The main argument made in the paper is that there has been a significant shift of emphasis in the investment of savings ‘from the more conventional forms of intermediation that have their roots in particular cities and regions, such as banks, mutual societies, and savings and loan organizations’ towards ‘other forms of finance, including pension funds, mutual funds, and certain types of insurance companies’, and that the results of this shift include a new search for superior risk-adjusted rates of return that has in its turn ‘prompted a shift in investment strategy towards opportunities either at the margins of public markets or in untraded commitments’ such as urban infrastructure holding long-term value. This argument is made on the basis of analyses of the ‘functions and organizational forms’ of conventional vis-à-vis modern intermediation defined as ‘the existence of an institution or set of institutions that collects, holds, and distributes savings within and between sectors and investment opportunities’. Here, the scope of analysis has clearly been focused on the institutions of financial intermediation that deal with savings (i.e., ‘retained earnings deposited in a bank or similar organization for safekeeping’).

What has been left out of the analysis is the financial intermediation that does not deal with savings but turns all kinds of debts into tradable assets. This includes the many kinds of financial intermediation services that are concerned with capital asset pricing and valuation, valuation of viaticals, securitization of mortgage-based bonds, loans, insurance, pensions, debts and business receivables as well as the new technologies and tools of financial engineering that increase the tradability (for cash) of all kinds of previously untradeable assets (and debts). It is this variety of new financial intermediation services that has had profound effects upon the relationships between financial institutions and borrowers, the structure and strategies of corporations, and the everyday life of individual households. I can see the reason for confining the scope of the analysis to savings and leaving debts out of the discussion, possibly in the interests of consistency and comparability. Without a serious consideration of the financial intermediation services that deal with the securitization and trading of assets and debts, it is not possible to make sense of the recent global financial crisis and its long aftermath not to mention the new geography emerging out of the crisis.
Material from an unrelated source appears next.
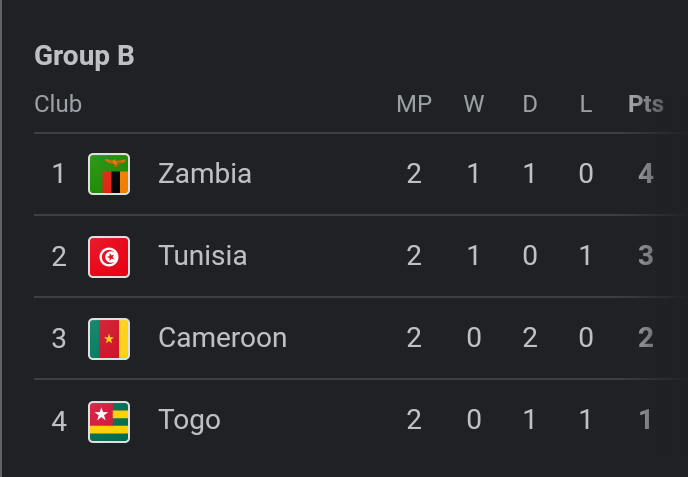The image size is (688, 477).
Task: Click Tunisia's points value 3
Action: [646, 256]
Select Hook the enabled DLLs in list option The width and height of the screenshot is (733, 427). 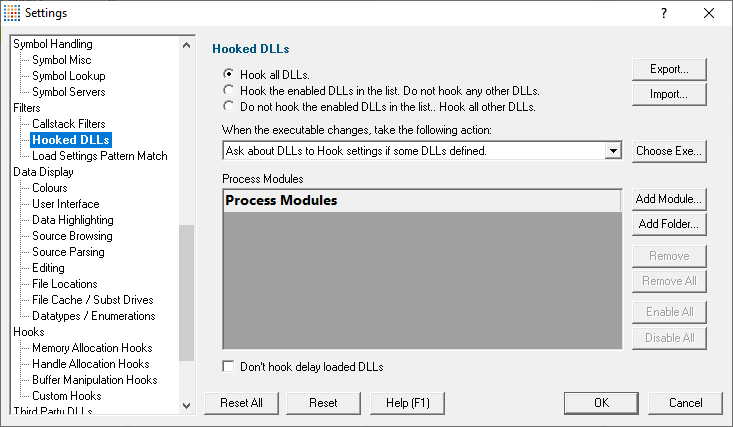tap(229, 90)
While the story told sounds logically coherent and self-contained, the extent to which the information analyzed and presented adequately represents the complex and sophisticated processes of uneven urban and regional growth (and decline) in the new era of financialization is an issue that requires further elaboration.
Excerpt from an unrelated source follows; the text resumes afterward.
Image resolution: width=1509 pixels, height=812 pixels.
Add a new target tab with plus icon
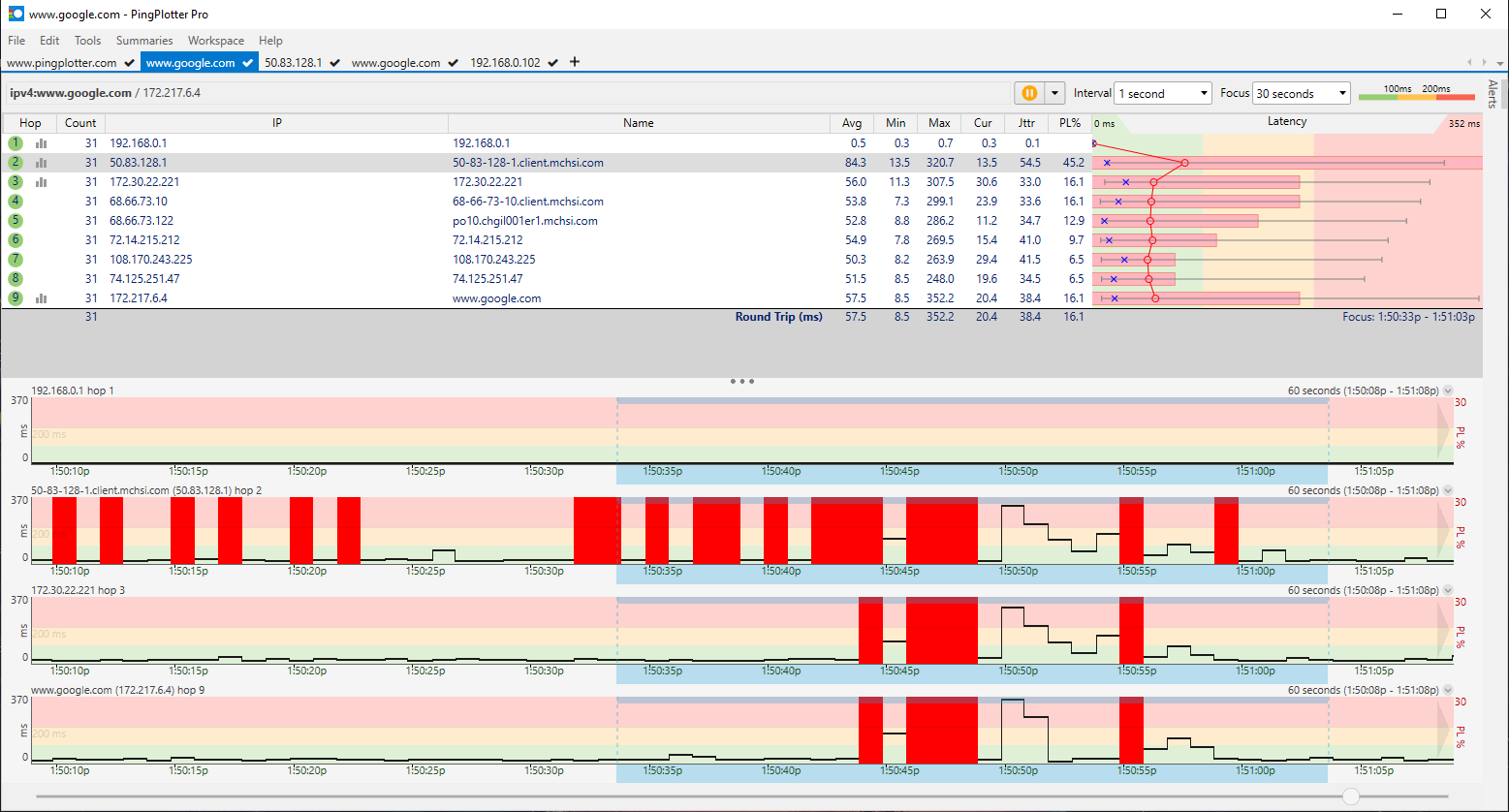click(575, 62)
ENABLING ECONOMIC, SOCIAL AND POLITICAL CONDITIONS

Clark’s paper provides a ‘stylized account’ of investment in urban infrastructure as a result of the emergence of ‘new’ financial intermediaries in search of long-term value and superior risk-adjusted rates of return. While this appears to be an interesting and innovative perspective, the examination of the necessary and sufficient conditions for the emergence of this phenomenon requires further clarifications. It has been well recognized that the increasing role played by financial intermediation in urban and regional growth is inseparable from the recently fashionable ideology and practice of ‘profiting without producing’ that has prompted a shift of investment strategy from manufacturing toward financial intermediation (and speculation) (Krippner, Citation2005; Lapavitsas, Citation2013). In other words, the growing role played by financial intermediation and investment in urban infrastructure cannot be fully understood without making references to the declining and indeed diminishing returns to investment in manufacturing. This trade-off between investment in manufacturing as opposed to investment in financial markets and infrastructure plays a crucial role in understanding why ‘the global savings glut’ is no longer translated into investment in the manufacturing sectors. Moreover, the changing ‘functions and organizational forms’ of financial intermediation discussed in the paper are clearly the results of special state fiscal and monetary policies, new fashions of corporate governance, and a new culture aiming at the maximization of shareholder value which are collectively characterized by Marxists and neo-Keynesians as the characteristics of late capitalism or the autumn of neoliberalization. Yet these enabling economic, social and political conditions seem to have been taken for granted in Clark’s theoretical articulation. As a consequence, the impression generated is that financial intermediation and investment in urban infrastructure have functioned and operated on their own as if they were self-contained, self-sustained and self-isolated forces independent of state (mis)intervention and changes in culture and society.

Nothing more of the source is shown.